Records drawn from a dataset
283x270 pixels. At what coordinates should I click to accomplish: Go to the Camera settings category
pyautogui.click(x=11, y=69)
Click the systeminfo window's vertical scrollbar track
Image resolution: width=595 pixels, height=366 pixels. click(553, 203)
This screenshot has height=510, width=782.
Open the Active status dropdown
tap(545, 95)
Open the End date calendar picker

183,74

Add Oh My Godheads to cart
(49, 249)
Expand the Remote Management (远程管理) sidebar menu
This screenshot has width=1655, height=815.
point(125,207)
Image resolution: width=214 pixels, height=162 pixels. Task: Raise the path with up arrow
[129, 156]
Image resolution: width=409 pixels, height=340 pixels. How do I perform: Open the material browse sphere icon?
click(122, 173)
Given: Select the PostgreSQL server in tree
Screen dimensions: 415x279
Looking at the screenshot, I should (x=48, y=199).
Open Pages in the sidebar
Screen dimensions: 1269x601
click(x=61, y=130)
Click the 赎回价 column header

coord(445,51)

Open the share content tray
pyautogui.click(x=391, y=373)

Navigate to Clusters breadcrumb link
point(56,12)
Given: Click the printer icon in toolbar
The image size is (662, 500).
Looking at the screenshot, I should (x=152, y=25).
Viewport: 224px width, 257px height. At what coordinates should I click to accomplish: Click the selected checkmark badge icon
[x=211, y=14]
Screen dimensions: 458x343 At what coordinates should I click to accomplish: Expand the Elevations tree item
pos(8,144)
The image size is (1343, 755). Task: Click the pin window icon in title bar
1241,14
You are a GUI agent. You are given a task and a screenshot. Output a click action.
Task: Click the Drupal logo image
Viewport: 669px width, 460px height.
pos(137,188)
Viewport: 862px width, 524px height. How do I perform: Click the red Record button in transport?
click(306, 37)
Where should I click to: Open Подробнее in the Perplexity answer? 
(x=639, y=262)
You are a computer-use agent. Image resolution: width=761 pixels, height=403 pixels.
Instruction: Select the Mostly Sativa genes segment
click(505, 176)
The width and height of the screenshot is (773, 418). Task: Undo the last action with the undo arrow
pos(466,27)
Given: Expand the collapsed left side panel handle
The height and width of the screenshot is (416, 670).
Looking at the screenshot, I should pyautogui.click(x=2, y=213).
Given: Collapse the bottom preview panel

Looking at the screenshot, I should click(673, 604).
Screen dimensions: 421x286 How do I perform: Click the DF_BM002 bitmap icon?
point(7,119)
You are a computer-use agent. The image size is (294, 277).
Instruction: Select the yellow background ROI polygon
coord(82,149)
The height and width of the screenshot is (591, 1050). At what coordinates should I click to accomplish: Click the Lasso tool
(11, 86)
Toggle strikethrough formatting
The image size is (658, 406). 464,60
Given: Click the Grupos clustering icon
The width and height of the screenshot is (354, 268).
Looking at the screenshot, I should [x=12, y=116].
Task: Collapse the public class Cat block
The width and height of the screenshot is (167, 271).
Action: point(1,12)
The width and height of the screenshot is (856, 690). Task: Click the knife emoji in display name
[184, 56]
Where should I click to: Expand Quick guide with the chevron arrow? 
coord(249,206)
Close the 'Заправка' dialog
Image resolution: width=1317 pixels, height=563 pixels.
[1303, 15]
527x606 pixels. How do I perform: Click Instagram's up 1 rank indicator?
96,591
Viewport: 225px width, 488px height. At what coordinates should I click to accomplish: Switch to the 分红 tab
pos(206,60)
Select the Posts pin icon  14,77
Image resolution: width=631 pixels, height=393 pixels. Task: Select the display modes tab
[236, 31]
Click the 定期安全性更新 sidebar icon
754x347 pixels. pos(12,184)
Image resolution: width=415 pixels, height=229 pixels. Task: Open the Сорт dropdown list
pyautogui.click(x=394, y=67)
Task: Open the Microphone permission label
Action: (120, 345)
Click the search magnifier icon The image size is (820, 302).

◆ What to work on ◆
Check every line of the records, and copy the ones that hold the word "agent".

◆ Task response ◆
You are a GUI agent. You are given a task and a screenshot. Output a click action.
You are a computer-use agent. Image resolution: width=761 pixels, height=403 pixels.
You are a computer-use agent. The image size is (294, 277).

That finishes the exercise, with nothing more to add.